Search the records for the line with "At what coordinates". Output that line and each line after it, exactly, and stop at the end; omit pictures.

(Stored items)
++++++++++
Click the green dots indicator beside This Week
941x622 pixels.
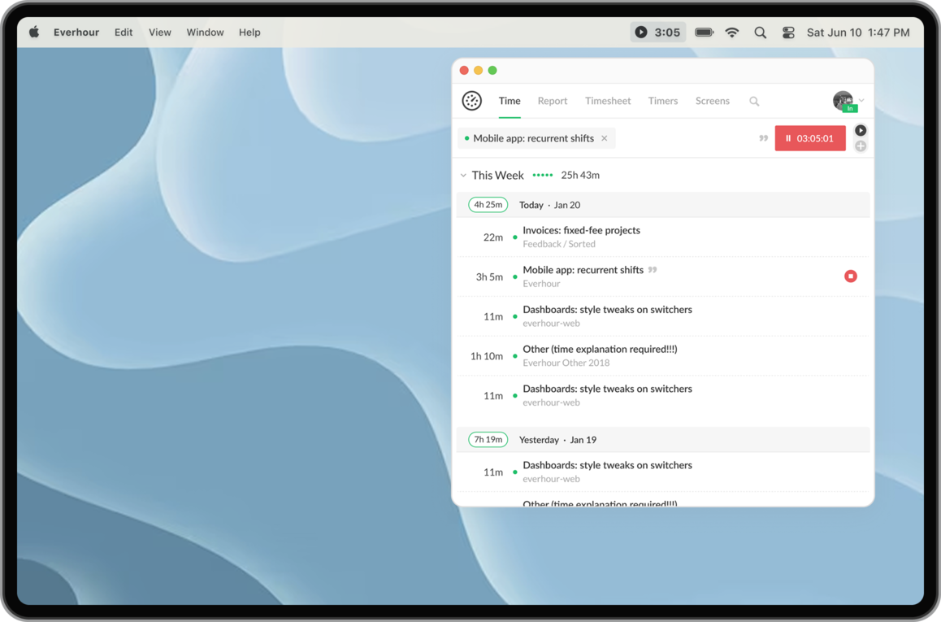pos(542,174)
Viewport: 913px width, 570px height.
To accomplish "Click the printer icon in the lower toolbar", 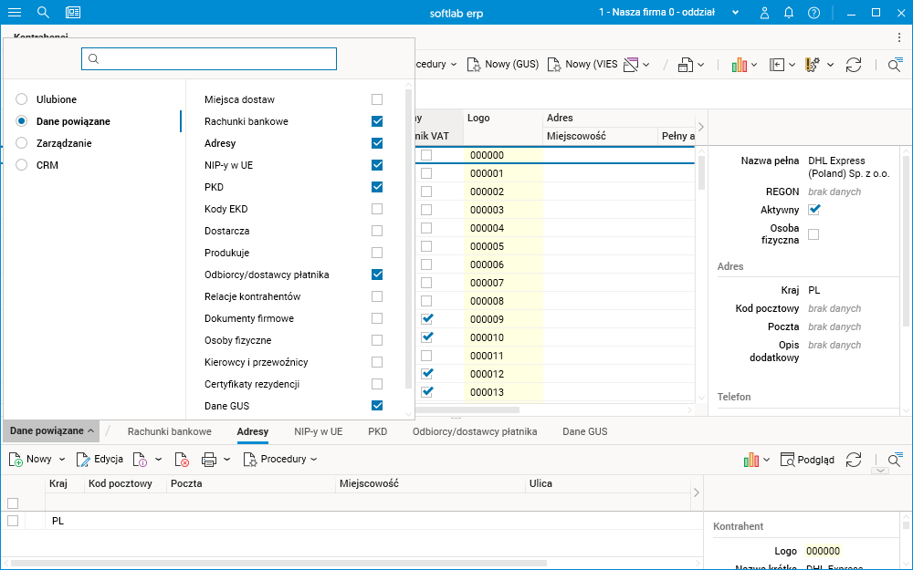I will click(x=209, y=460).
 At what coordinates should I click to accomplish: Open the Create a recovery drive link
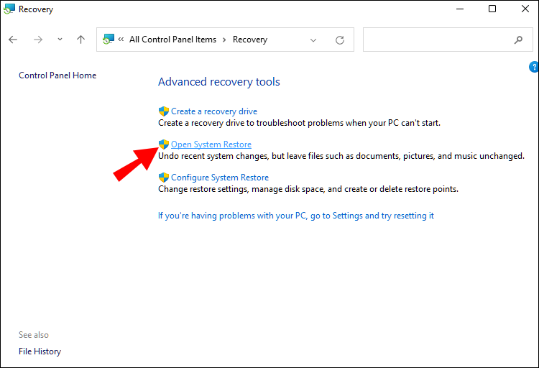[x=213, y=111]
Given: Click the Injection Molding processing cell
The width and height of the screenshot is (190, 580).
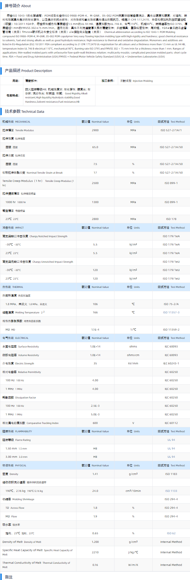Looking at the screenshot, I should point(137,81).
++++++++++
* _Answer to the problem_
 At what coordinates should I click to accomplish: Open the Create a recovery drive link
[x=213, y=111]
Given: Click the Injection Molding processing cell
The width and height of the screenshot is (190, 580).
Looking at the screenshot, I should point(137,81).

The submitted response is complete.